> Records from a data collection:
Content starts
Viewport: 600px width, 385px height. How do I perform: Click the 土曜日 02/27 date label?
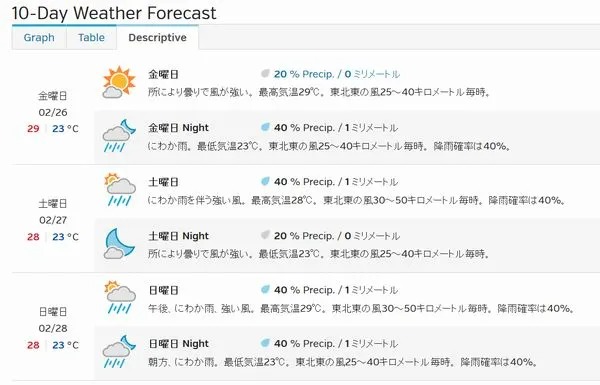pyautogui.click(x=53, y=212)
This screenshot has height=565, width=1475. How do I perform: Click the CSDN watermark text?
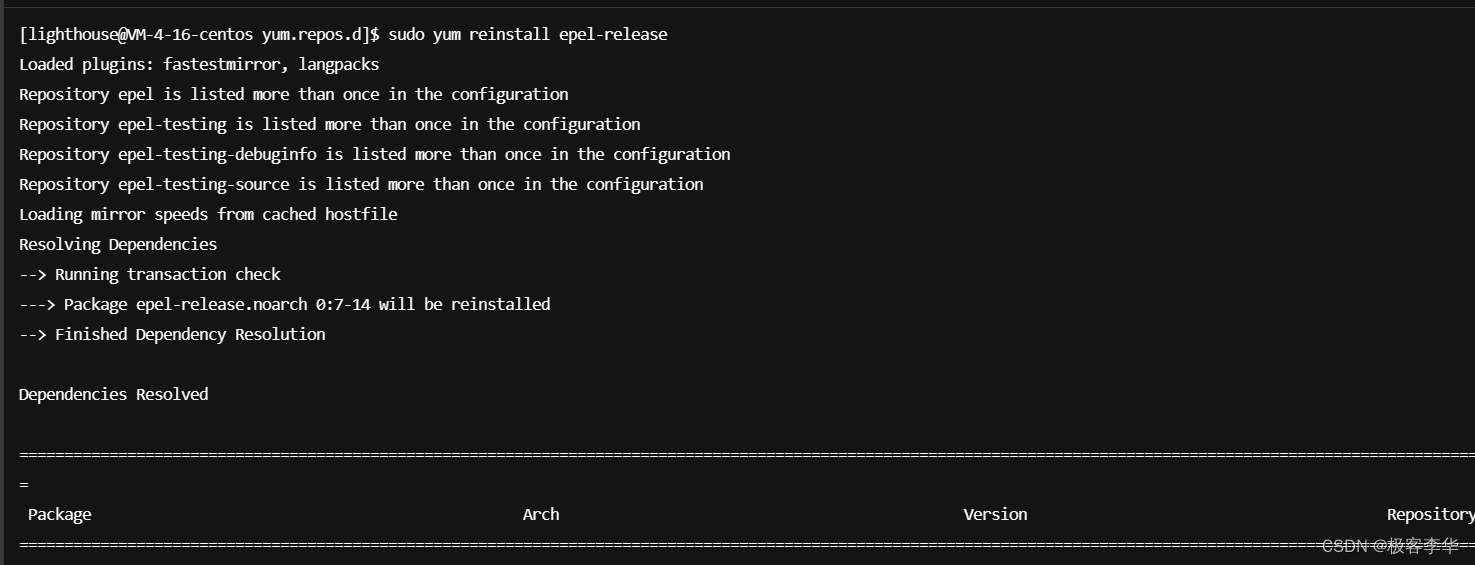tap(1389, 546)
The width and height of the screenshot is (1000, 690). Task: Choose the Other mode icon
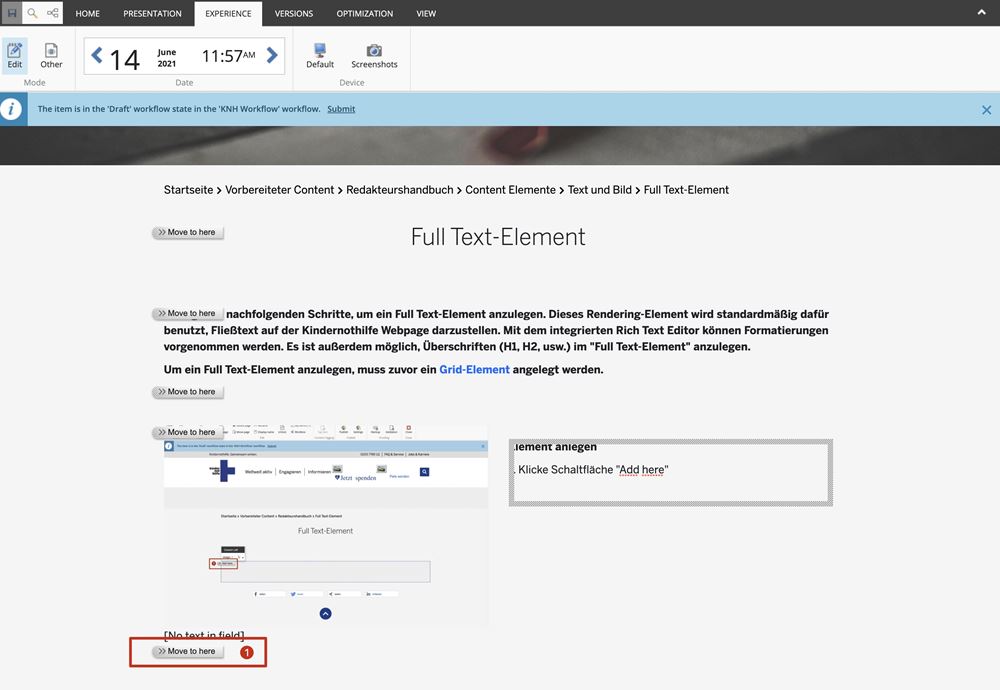[51, 55]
Content ends
> EXERCISE DETAILS:
Give back an exact reproduction of the entries, with all pictures excluded.

> EXERCISE ANSWER:
Viewport: 600px width, 385px height. How do I perform: Click the 土曜日 02/27 date label?
pyautogui.click(x=53, y=212)
This screenshot has height=565, width=1475. How do I perform: Click the CSDN watermark text?
tap(1389, 546)
The width and height of the screenshot is (1000, 690). Task: Choose the Other mode icon
[51, 55]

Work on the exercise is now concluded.